Directed by Kimberly Peirce, Boys Don’t Cry was the first mainstream movie to tell the story of a transgender man, but the movie is polarizing for trans viewers. If Boys Don’t Cry were made in 2021, a trans actor would play a trans role.

A 2019 New York Times article explains how “For trans people, Boys Don’t Cry was simultaneously an opportunity for much-needed representation and an unavoidable illumination of a societal blind spot.”

In the same article, transgender activist and author Kate Bornstein explains, “You’re seeing a movie about yourself and then yourself is murdered, why would you want to go see that? Why?”

Buy or rent on Amazon

Pride Month Quotes: Boys Don’t Cry

Brandon: “So, what’s your name?”

Candace: “Candace. I hate it though. I’m thinking of changing it.”

Brandon: “Sometimes that helps. I’m Brandon.”

Pride Month movies and TV shows: Dallas Buyers Club (2013)

Directed by Jean-Marc Vallée, this Hollywood movie stars Matthew McConaughey, Jared Leto, and Jennifer Garner. Dallas Buyers Club tells the story of Ron Woodruff (Matthew McConaughey), a homophobic and fast-talking cowboy in Dallas who takes matters into his own hands when he is diagnosed with AIDS in 1985 by starting a black market business with drugs smuggled from Mexico after the drug AZT worsens his condition.

Rayon (Jared Leto) is a trans woman who is drug-addicted and HIV-positive. They call their business the Dallas Buyers Club. Their improbable friendship is the heart of this movie, and Matthew McConaughey and Jared Leto deliver award-winning performances.

Watch now on Netflix

Pride Month Quotes: Dallas Buyers Club

Rayon’s Father: “I suppose I should thank you for wearing men’s clothes and not embarrassing me.”

Rayon: “Are you ashamed of me? ‘Cause I hadn’t realized that.”

Rayon’s Father: “God help me.”

Rayon: “He is helping you. I have AIDS.”

Pride Month movies and TV shows: Bohemian Rhapsody (2018)

Named for the band Queen’s famous song from 1975 of the same name, this Rockumentary is the backstory of the famous British band leading up to its iconic performance at the Live Aid benefit concert in 1985. Starring Rami Malek as Freddie Mercury, the movie was nominated for 16 Academy Awards in 2019 and took home nine Oscars including Best Actor (Rami Malek), and Best Picture.

While Bohemian Rhapsody was well-received, it has also received valid critiques that it perpetuates queerphobia and queer erasure in cinema. Vox says “The movie reduces queer identity to a series of promiscuous sexual encounters, which it consistently frames as sordid, shameful, illicit, and corrupting.”

Buy or rent on Amazon

Pride Month Quotes: Bohemian Rhapsody

Rami Malek as Freddie Mercury: “Tell you what it is, Mr. Reid. Now we’re four misfits who don’t belong together, we’re playing for the other misfits. They’re the outcasts, right at the back of the room. We’re pretty sure they don’t belong either. We belong to them.”

TASK>
Carry on the Pride Month movie list above from where it stops, starting right after the Bohemian Rhapsody quote.

Extracted data entries
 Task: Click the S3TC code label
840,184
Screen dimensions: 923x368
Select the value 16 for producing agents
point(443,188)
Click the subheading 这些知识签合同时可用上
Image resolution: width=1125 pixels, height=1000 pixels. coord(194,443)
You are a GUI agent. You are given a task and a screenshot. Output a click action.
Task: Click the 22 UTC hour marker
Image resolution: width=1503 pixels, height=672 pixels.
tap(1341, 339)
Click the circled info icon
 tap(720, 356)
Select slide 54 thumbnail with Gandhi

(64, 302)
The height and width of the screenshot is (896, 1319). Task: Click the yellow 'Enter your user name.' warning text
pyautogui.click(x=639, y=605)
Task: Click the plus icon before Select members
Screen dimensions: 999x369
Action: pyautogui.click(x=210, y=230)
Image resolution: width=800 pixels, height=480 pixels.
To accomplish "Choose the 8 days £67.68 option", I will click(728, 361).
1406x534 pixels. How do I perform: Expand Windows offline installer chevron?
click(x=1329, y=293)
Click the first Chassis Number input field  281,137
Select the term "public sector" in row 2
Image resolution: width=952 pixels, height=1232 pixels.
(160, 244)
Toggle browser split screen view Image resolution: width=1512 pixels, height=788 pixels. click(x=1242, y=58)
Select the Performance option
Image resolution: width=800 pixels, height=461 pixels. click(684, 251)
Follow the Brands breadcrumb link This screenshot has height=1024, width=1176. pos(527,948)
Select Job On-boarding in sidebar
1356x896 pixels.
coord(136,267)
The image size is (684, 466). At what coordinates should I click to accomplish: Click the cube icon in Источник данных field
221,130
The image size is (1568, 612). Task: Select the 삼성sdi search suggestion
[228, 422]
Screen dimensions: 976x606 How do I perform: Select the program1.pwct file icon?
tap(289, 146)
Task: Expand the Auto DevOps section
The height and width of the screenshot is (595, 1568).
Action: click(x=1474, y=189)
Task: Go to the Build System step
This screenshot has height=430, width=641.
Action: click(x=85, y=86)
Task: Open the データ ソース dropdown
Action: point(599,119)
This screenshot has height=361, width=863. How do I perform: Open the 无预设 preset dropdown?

ANSWER>
Pride Month movies and TV shows: The Prom (2020)

Netflix tapped director Ryan Murphy to helm this 2020 movie-musical comedy, an adaptation of the 2018 Broadway show of the same name. The Prom boasts a star-studded cast: Meryl Streep, James Corden, Nicole Kidman, and Andrew Rannels star as narcissistic Broadway actors who travel to a small Indiana town when they discover a controversy surrounding whether high school student Emma Nolan (Jo Ellen Pellman) should be allowed to attend the school’s prom with her girlfriend.

The Broadway actors initially only rush to Emma’s aide to boost their own public profiles, providing for comedic antics and some sharp satire when rich, liberally-minded actors clash with the residents of a small, conservative town.

The Prom received mixed reviews from critics, with much derision placed on James Corden’s casting as a gay character. IndieWire news editor Zack Sharf called James Corden’s performance “painful,” noting that the character was originally portrayed by Brooks Ashmankas (an out gay man) on Broadway. The cast also includes Kerry Washington, Keegan-Michael Key, and Arianna DeBose in supporting roles.

Watch now on Netflix

Pride Month quotes: The Prom

Alyssa Greene: “I don’t want to hurt anyone. I just want to be me.”

Pride Month movies and TV shows: Billy Elliot (2000)

Directed by Stephen Daldry, this British drama film is about a miner’s son who discovers a passion for ballet. The film stars Jamie Bell as 11-year-old Billy, Gary Lewis as his father Jackie, and Julie Walters as his ballet teacher Sandra Wilkinson. When Billy sees a ballet class, he is instantly drawn to it. He’s gifted at ballet but struggles against stereotypes and prejudice—his father and older brother Tony are miners on strike in 1984 northern England.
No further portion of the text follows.